Bounding Speculative Execution of Atomic Regions to a Single Retry
Hardware support for critical sections, transactional memory (and maybe OLTP)
Bounding Speculative Execution of Atomic Regions to a Single Retry Eduardo José Gómez-Hernández, Juan M. Cebrian, Stefanos Kaxiras, and Alberto Ros ASPLOS'24
Optimistic Atomic Regions
This paper proposes adding hardware support for a specific subset of atomic regions. An atomic region can either be a regular old critical section or a transaction in a system which supports transactional memory.
Speculative lock elision is a microarchitectural optimization to speculatively remove synchronization between cores. A mis-speculation results in a finite number of retries, followed by falling back to locking as specified by the program.
Hardware transactional memory (HTM) requires programmers to specify transactions at the language level.
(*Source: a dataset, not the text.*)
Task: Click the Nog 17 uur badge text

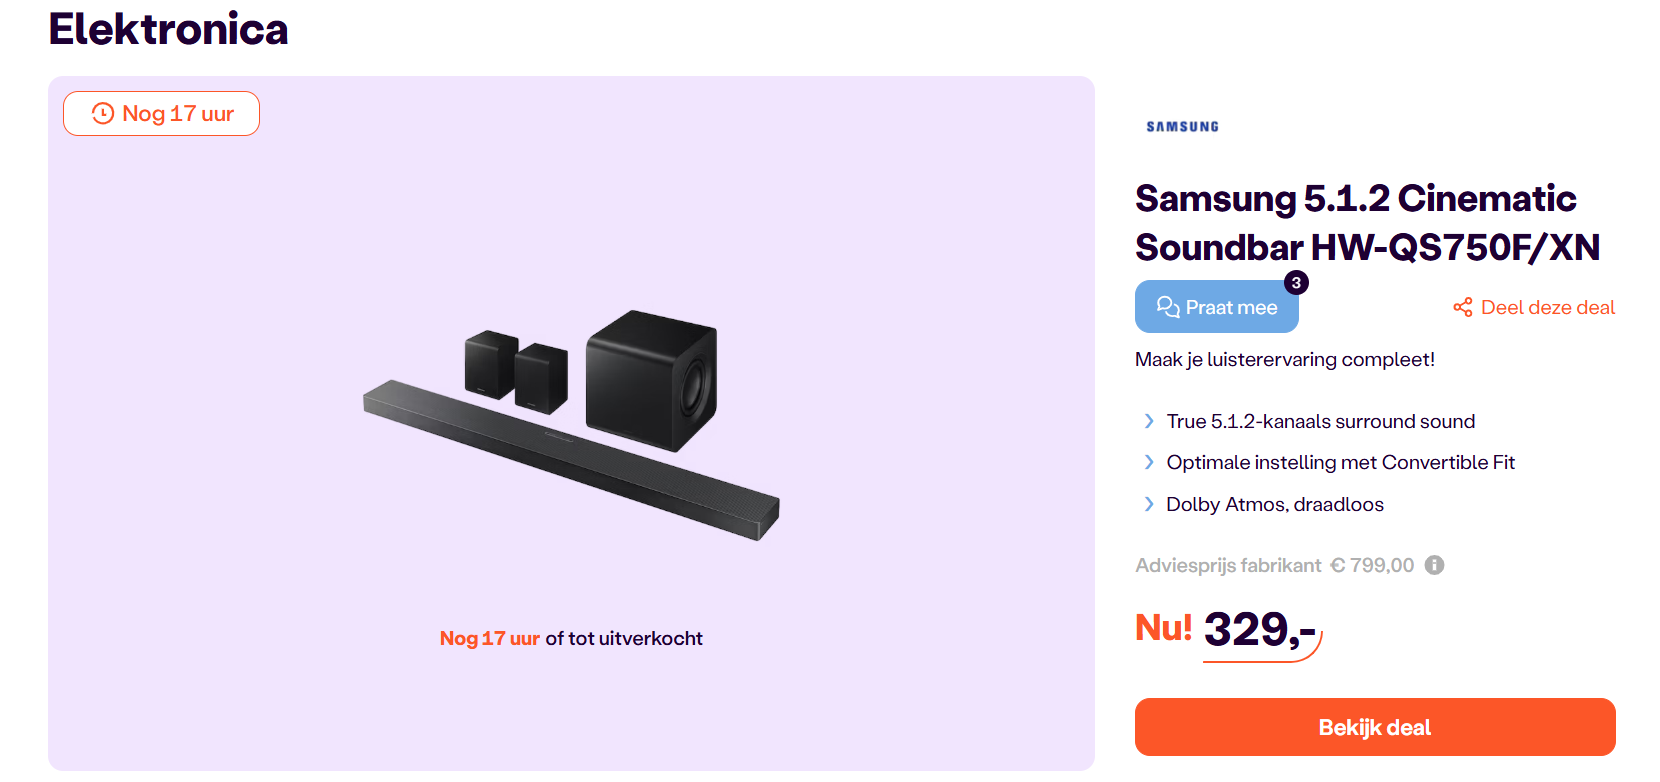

Again, conflicts are handled with a bounded number of retries, followed by executing user-specified “fallback” code.
The key insight in this paper is that: many atomic regions can be implemented with at most a single retry. These atomic regions have an immutable set of memory addresses which they access. In other words, these regions will access the same set of cache lines on each retry.
Table 1 shows statistics for each atomic region in a set of benchmarks analyzed by the paper:
Cacheline-locked executed Atomic Region
The paper proposes hardware support for cacheline-locked executed atomic regions (CLEAR), to optimize execution of most atomic regions.
The first invocation on an atomic region is part of the discovery phase. The processor keeps track of properties (e.g., the set of cache lines accessed) of the atomic region. If no conflicts occur with other transactions, then this first invocation of the atomic region can commit.
If a conflict occurs, hardware finishes executing the atomic region, so that it gets a full picture of the set of cache lines touched by the region. The hardware then retries executing the atomic region, this time locking each cache line which will be accessed (locking in a sorted order to avoid deadlocks with other cores also locking cache lines). In most cases, this does the trick, and this second retry will succeed.
A few things can go wrong, but the paper claims they are not too common:
The atomic region can be too large for the core to keep track of all relevant metadata during discovery.
The atomic region could contain indirections, which means the set of cache lines accessed could change from run to run. The processor optimistically assumes the set of cache lines won’t change and detects if this assumption was incorrect.
For these reasons, the hardware must still have a fallback path (e.g., coarse-grained locking). But this is not the common case.
Results
Fig. 8 has the headline results. B is a simplistic implementation of HTM (requester-wins). P is a more advanced implementation of HTM (PowerTM). C is CLEAR built on top of the requester-wins HTM design. PW is CLEAR built on top of the PowerTM implementation of HTM.
Dangling Pointers
Similar patterns appear in other domains. Ripple atomics require the read and write set of each atomic block to be known at compile time. Calvin runs OLTP transactions first as reconnaissance queries to determine the read/write sets of a transaction. From a language design point of view, it seems worth considering a special syntax for the subset of transactions which have immutable read/write sets.